Stored data
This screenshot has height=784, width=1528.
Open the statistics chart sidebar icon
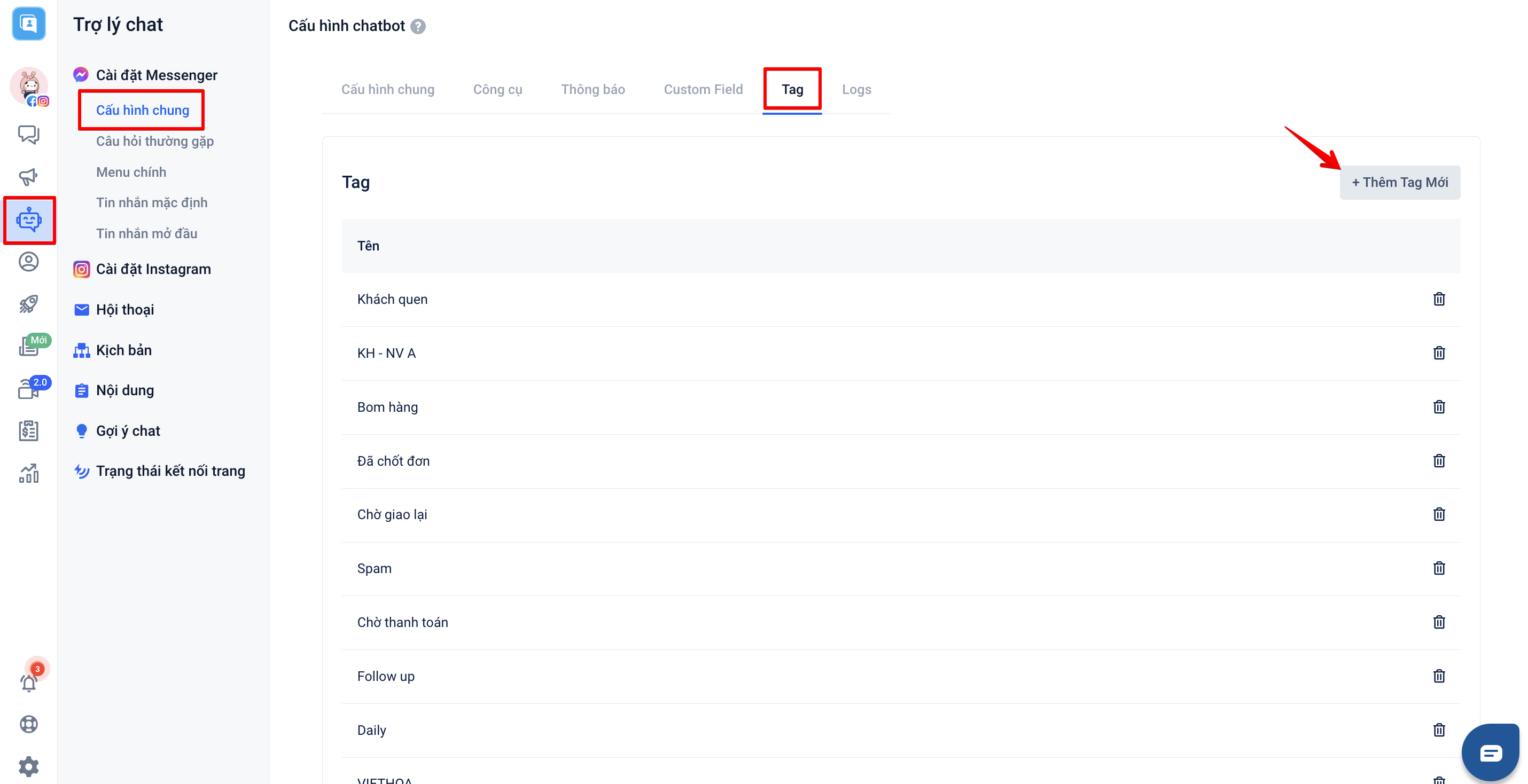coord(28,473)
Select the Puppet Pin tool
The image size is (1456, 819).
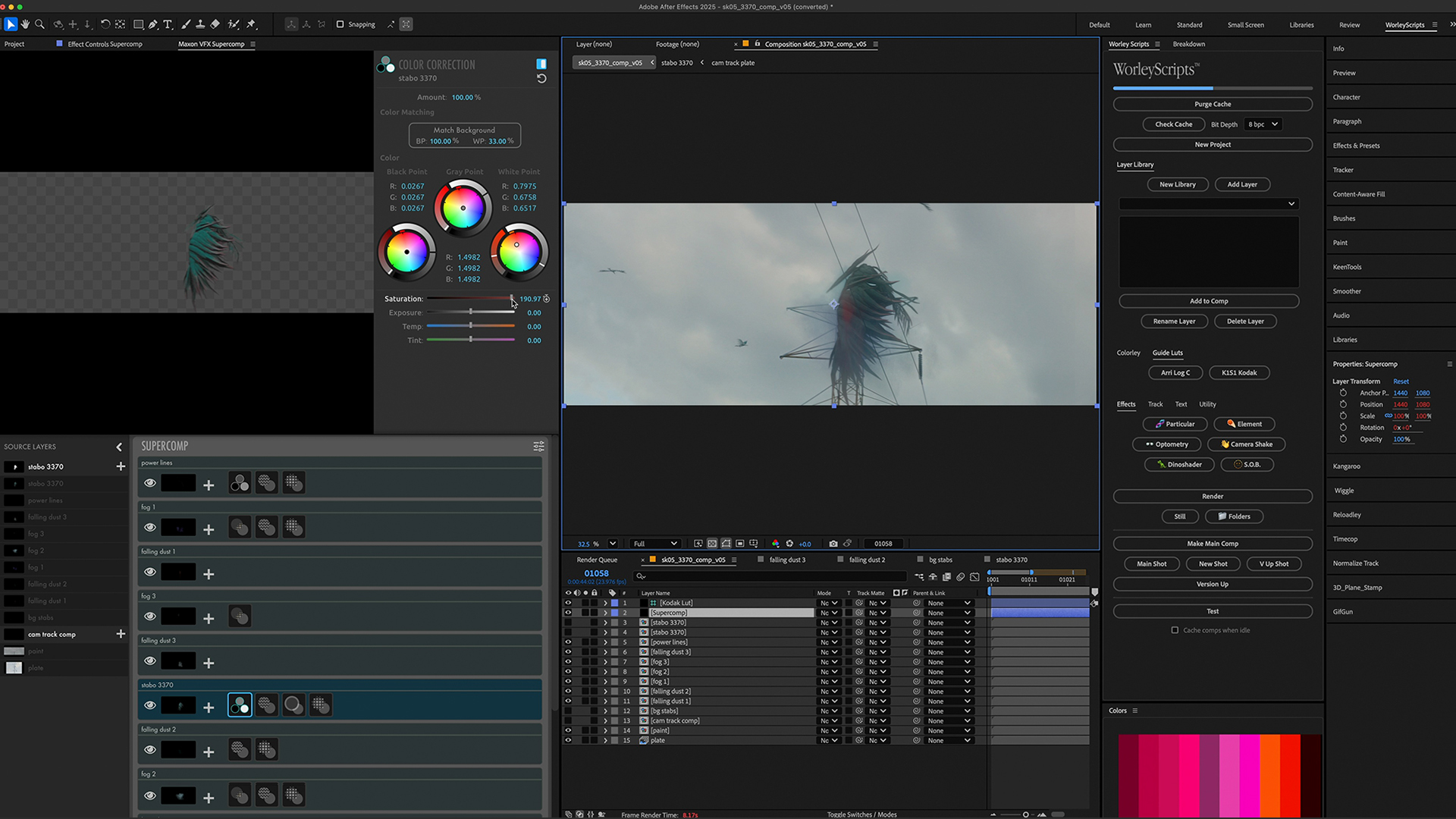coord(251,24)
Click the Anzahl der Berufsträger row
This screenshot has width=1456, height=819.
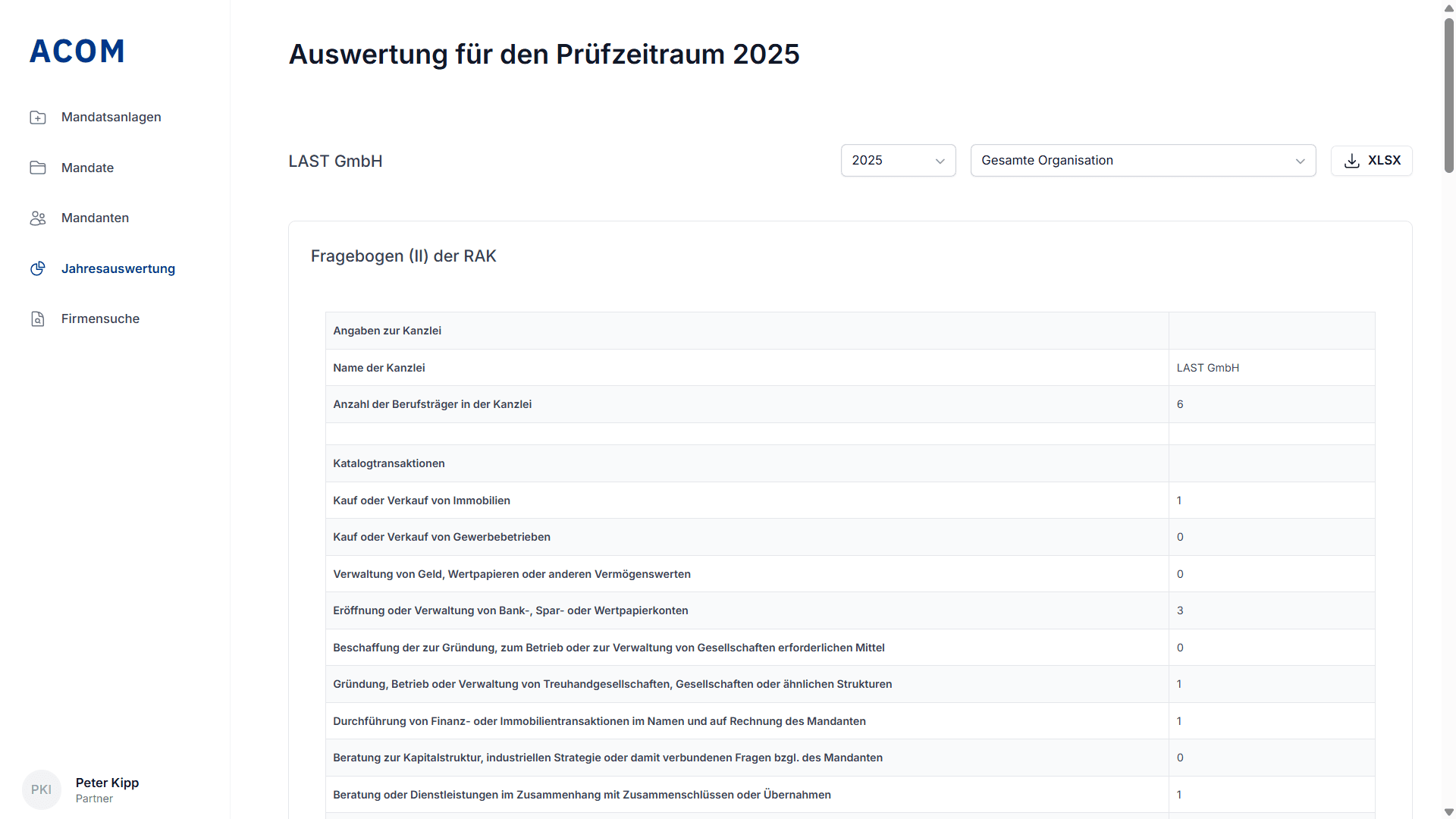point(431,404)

Goal of the exercise - Each line of the data is to be duplicated exactly; pictures stay out of the copy.

Result below -
This screenshot has height=784, width=1528.
Open the statistics chart sidebar icon
coord(28,473)
Select the Puppet Pin tool
The image size is (1456, 819).
coord(251,24)
Click the Anzahl der Berufsträger row
This screenshot has width=1456, height=819.
point(431,404)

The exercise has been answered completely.